* Extracted entries:
::::::::::
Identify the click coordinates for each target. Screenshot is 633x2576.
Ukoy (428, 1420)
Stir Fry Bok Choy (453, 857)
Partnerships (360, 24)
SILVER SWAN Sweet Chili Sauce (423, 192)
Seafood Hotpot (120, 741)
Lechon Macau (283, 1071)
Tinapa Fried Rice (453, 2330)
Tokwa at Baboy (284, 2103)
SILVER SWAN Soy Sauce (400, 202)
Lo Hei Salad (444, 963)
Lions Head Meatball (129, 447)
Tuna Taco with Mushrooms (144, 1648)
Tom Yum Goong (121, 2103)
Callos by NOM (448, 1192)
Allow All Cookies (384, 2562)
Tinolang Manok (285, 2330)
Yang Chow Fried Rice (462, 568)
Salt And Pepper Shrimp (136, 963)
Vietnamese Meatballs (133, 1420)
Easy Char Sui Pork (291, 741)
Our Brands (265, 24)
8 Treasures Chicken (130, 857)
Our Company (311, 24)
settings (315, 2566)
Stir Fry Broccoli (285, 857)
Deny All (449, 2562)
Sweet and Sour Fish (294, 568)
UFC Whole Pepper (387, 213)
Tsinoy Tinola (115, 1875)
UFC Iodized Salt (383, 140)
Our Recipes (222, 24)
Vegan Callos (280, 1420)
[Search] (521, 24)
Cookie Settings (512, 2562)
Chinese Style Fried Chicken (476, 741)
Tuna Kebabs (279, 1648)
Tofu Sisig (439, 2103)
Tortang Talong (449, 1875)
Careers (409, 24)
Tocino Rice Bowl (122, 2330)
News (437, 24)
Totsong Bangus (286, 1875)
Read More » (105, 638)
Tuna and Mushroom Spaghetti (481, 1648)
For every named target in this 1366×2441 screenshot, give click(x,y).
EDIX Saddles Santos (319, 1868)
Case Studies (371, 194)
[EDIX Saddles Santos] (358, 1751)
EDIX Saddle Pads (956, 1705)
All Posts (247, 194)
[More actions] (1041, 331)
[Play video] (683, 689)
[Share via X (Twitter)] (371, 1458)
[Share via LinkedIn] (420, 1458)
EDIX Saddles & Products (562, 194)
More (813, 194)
::::::::::
* Instructions to follow: In the material above, find each line containing the word "Tuna" and copy it.

* Response:
Tuna Taco with Mushrooms (144, 1648)
Tuna Kebabs (279, 1648)
Tuna and Mushroom Spaghetti (481, 1648)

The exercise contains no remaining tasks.